Source passage:
The Court expressed impatience at what it regarded as repeated efforts by states to evade the requirements of Roe v. Wade (1973), and it reasserted the justification for the abortion decision in the face of an argument presented by the solicitor general that Roe should be overruled. Chief Justice Warren Burger's dissent stated that because Roe had come to stand for a requirement that abortions be available on demand, he was prepared to overrule it.
Justice Byron White's dissent also urged that Roe be overruled because it was misguided. His opinion acknowledged that the right to choose an abortion was an aspect of liberty protected by the Due Process Clause of the Fourteenth Amendment but argued that it, like other liberties not specifically identified in the Constitution, could nonetheless be restricted quite substantially. Because states could permissibly regard the interest of the fetus as important, a woman's liberty to choose abortion was not fundamental and did not require strict scrutiny.

Objective 1:
Decide whether each statement agrees with the passage on the Court's abortion ruling, answering yes or no and quoting the words of the passage that settle it: (a) Chief Justice Burger's dissent said he was prepared to overrule Roe. (b) Justice White's opinion denied that the right to choose an abortion was protected by the Due Process Clause. (c) The solicitor general argued that Roe should be overruled.
Objective 2:
Carry on the passage on the Court's abortion ruling, starting right after its final sentence.

Data section:
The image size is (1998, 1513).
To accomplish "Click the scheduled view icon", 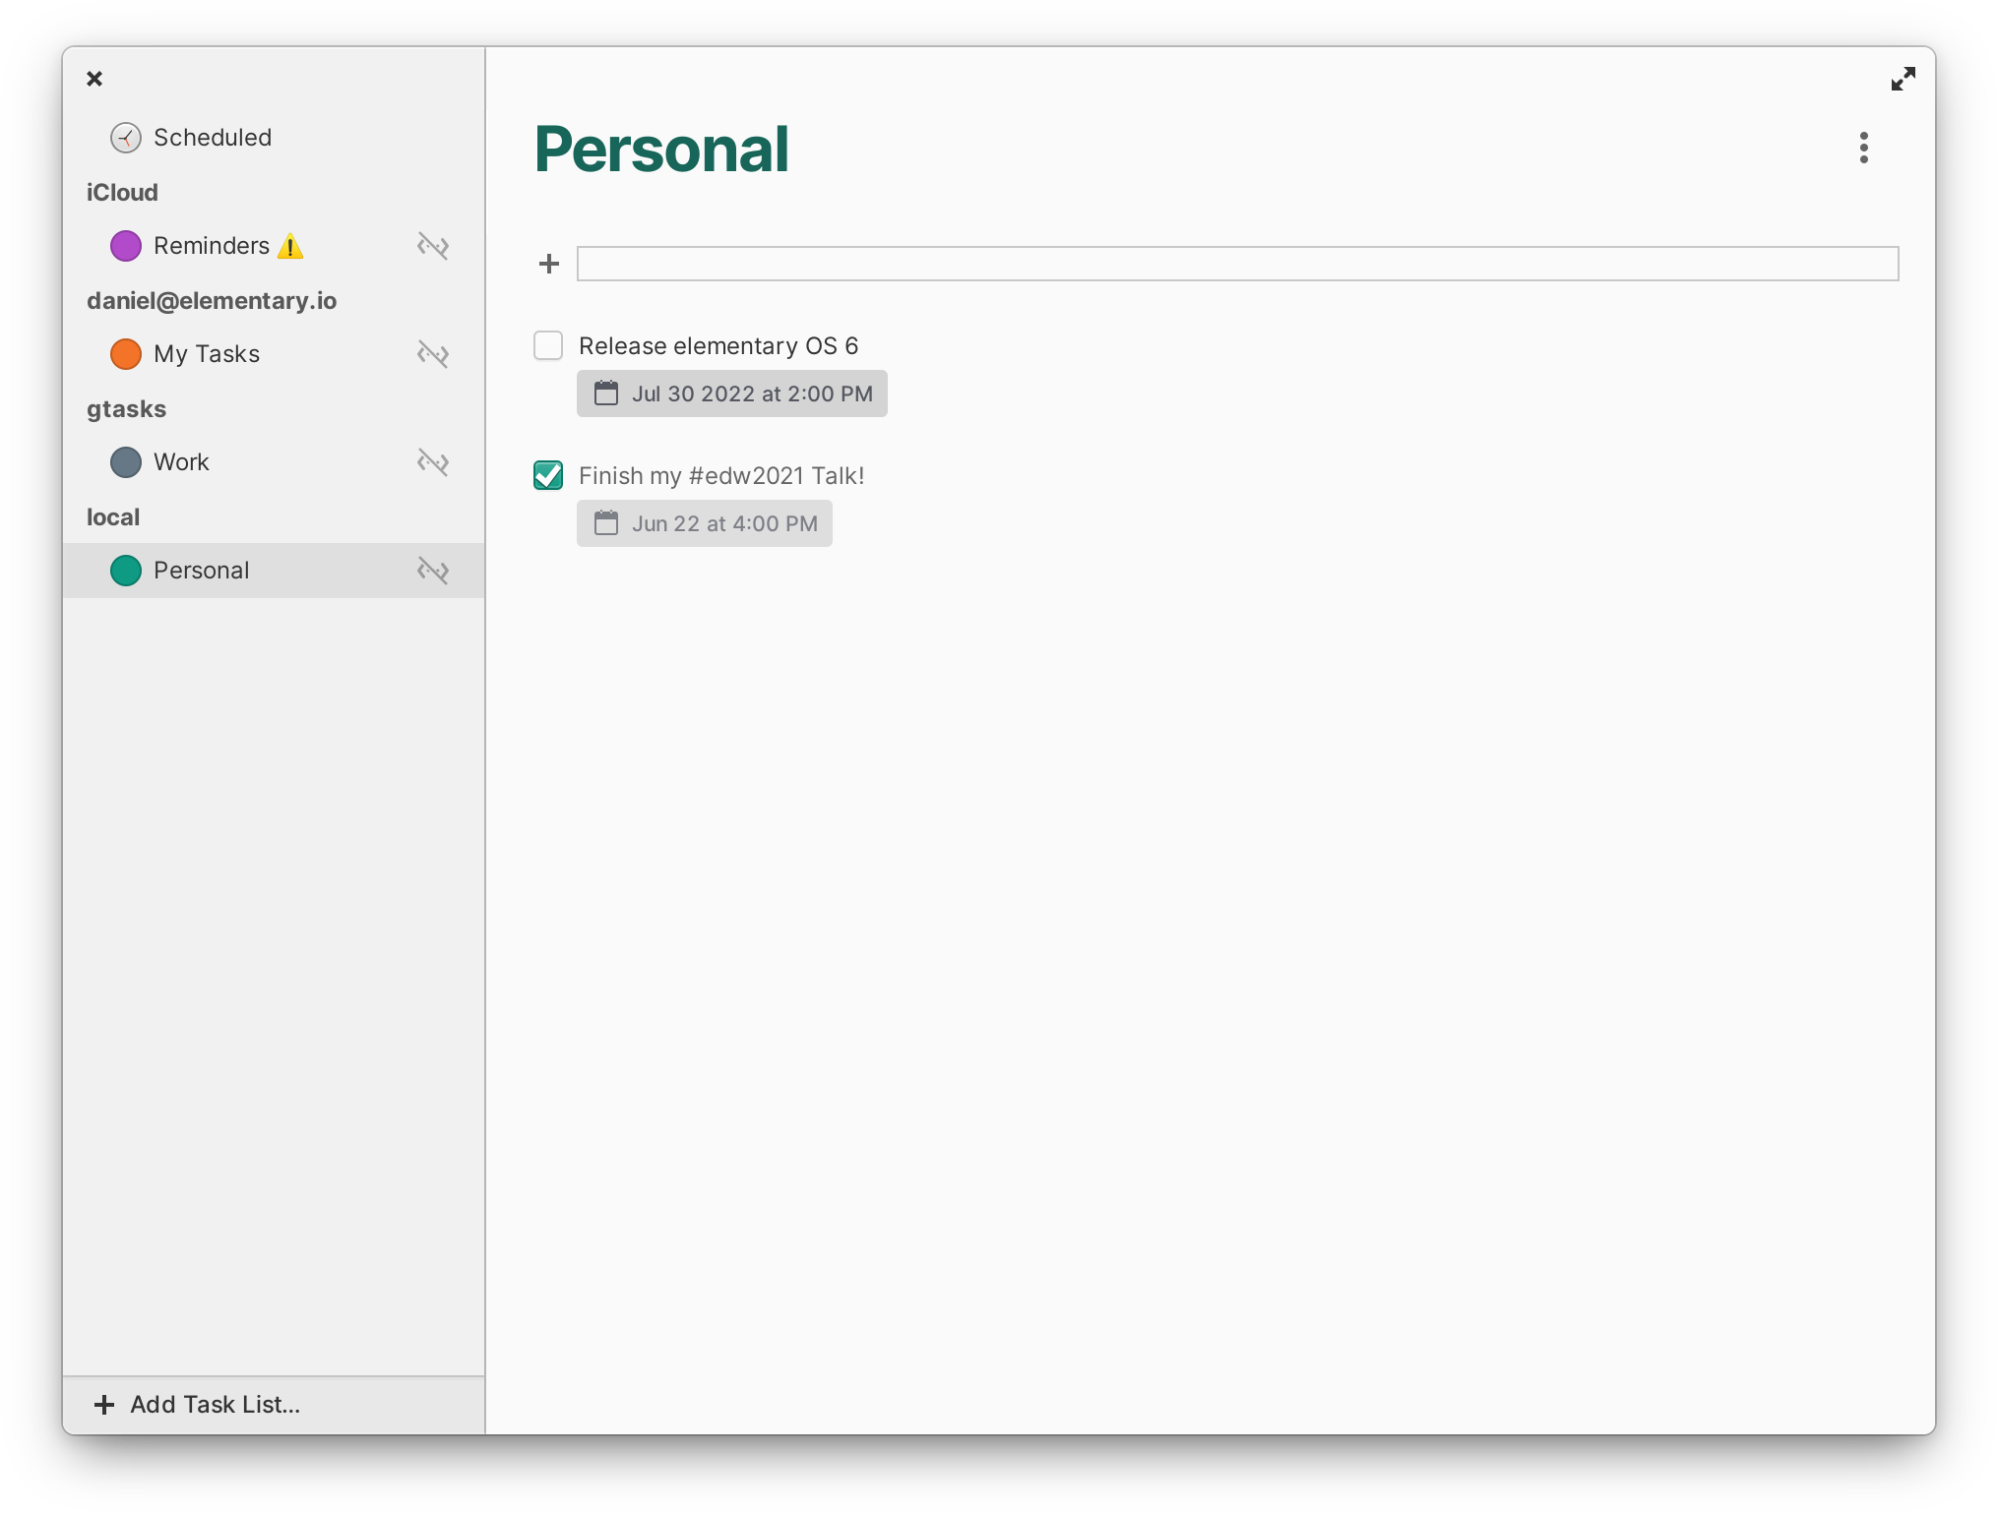I will (x=126, y=137).
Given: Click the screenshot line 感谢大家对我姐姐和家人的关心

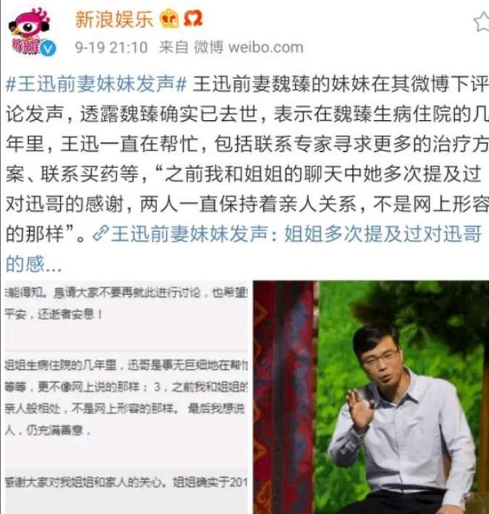Looking at the screenshot, I should (x=126, y=482).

Task answer 1:
(a) Yes: "he was prepared to overrule it."
(b) No: "His opinion acknowledged that the right to choose an abortion was an aspect of liberty protected by the Due Process Clause of the Fourteenth Amendment"
(c) Yes: "an argument presented by the solicitor general that Roe should be overruled"

Task answer 2:
Thornburgh was to be the last case in which a firm majority of the Court adhered to the reasoning of Roe v. Wade. The retirement of Justice Lewis Powell, who had consistently supported Roe, and the appointment of Justice Anthony Kennedy led to a substantial assault on the framework established by Roe in Webster v. Reproductive Services (1989). However, in Planned Parenthood of Southeastern Pennsylvania v. Casey (1992), a sharply divided Court reaffirmed the essential holding in Roe that a woman has a constitutional right to an abortion before the fetus attains viability at roughly six months into the pregnancy. At the same time, the justices did sustain several provisions of the Pennsylvania act that placed a greater, but not an undue burden, on women seeking to have abortions.